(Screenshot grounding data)
====================

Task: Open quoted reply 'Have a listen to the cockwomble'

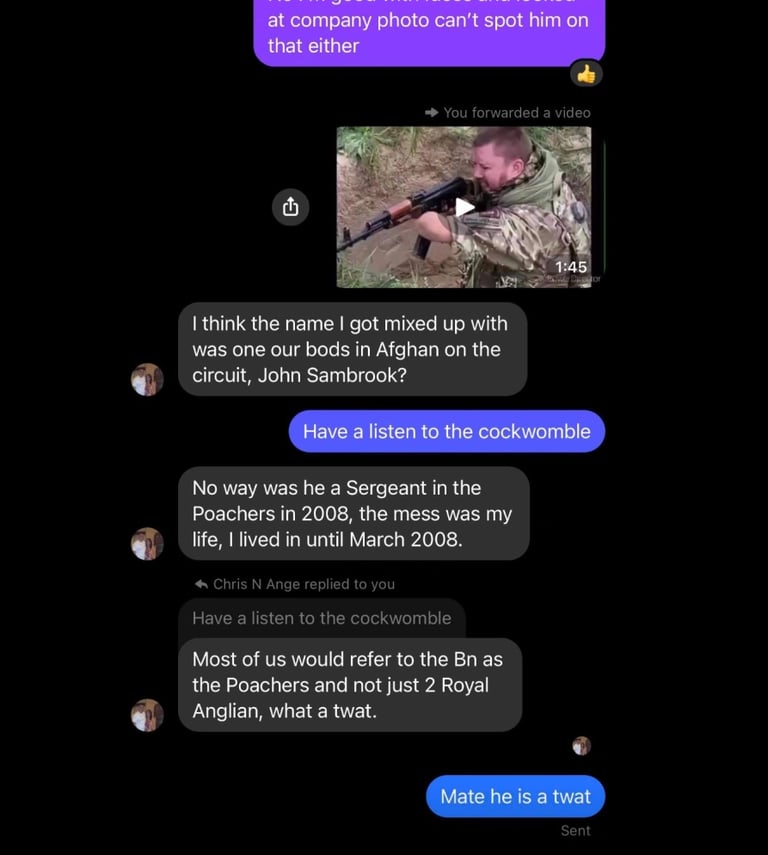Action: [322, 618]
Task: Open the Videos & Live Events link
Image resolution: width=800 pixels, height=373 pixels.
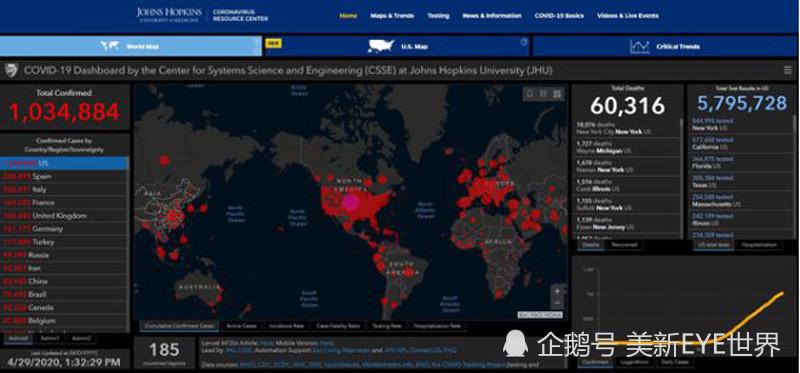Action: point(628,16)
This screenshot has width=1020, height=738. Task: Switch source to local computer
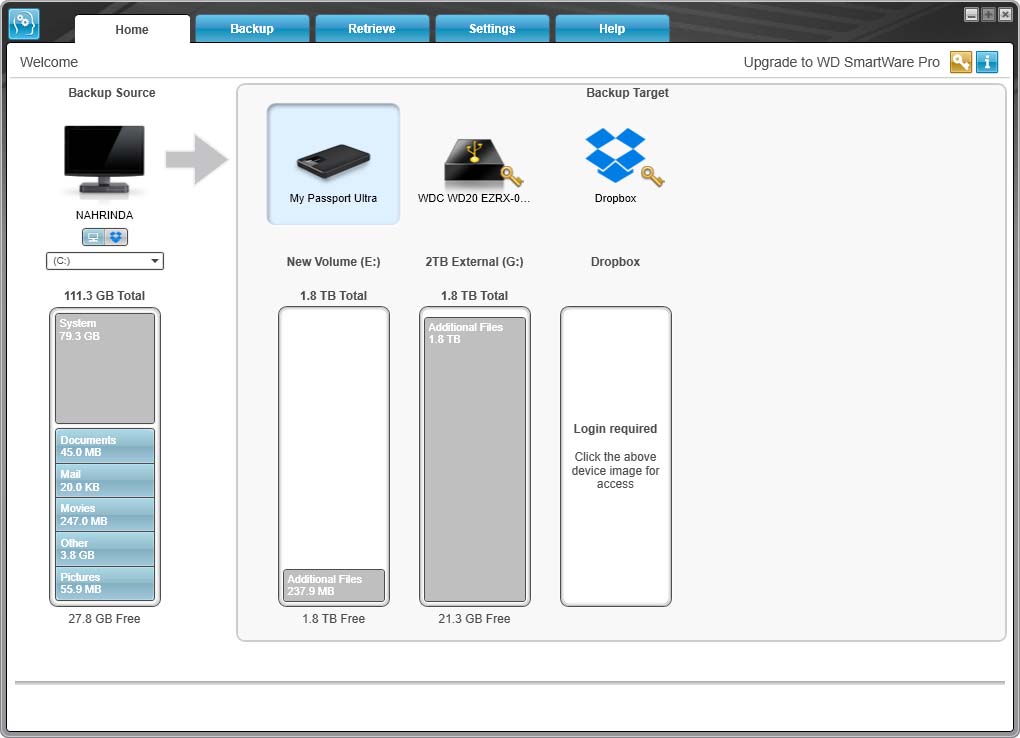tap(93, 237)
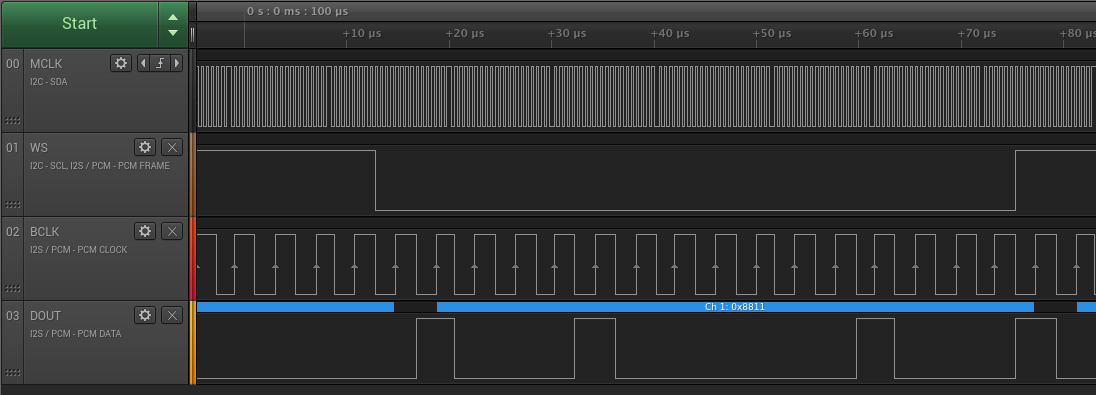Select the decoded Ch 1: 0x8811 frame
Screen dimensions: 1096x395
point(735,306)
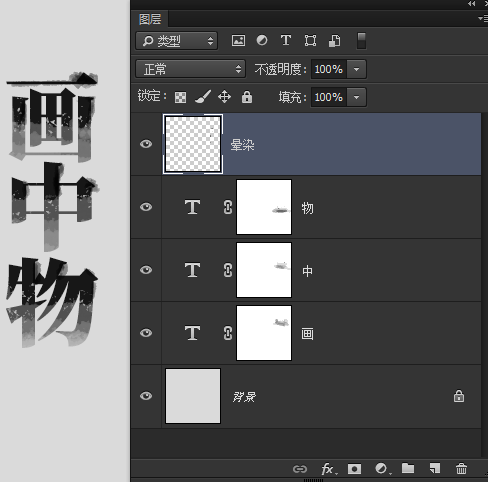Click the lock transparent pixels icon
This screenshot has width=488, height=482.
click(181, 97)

====================

To do: The lines to return run from the line containing "This screenshot has width=1020, height=738." through the last line of the records. Give them exactly, omitting pictures.

Problem solution:
This screenshot has width=1020, height=738. Task: Switch source to local computer
tap(93, 237)
Select the decoded Ch 1: 0x8811 frame
Screen dimensions: 1096x395
point(735,306)
Click the lock transparent pixels icon
This screenshot has width=488, height=482.
click(181, 97)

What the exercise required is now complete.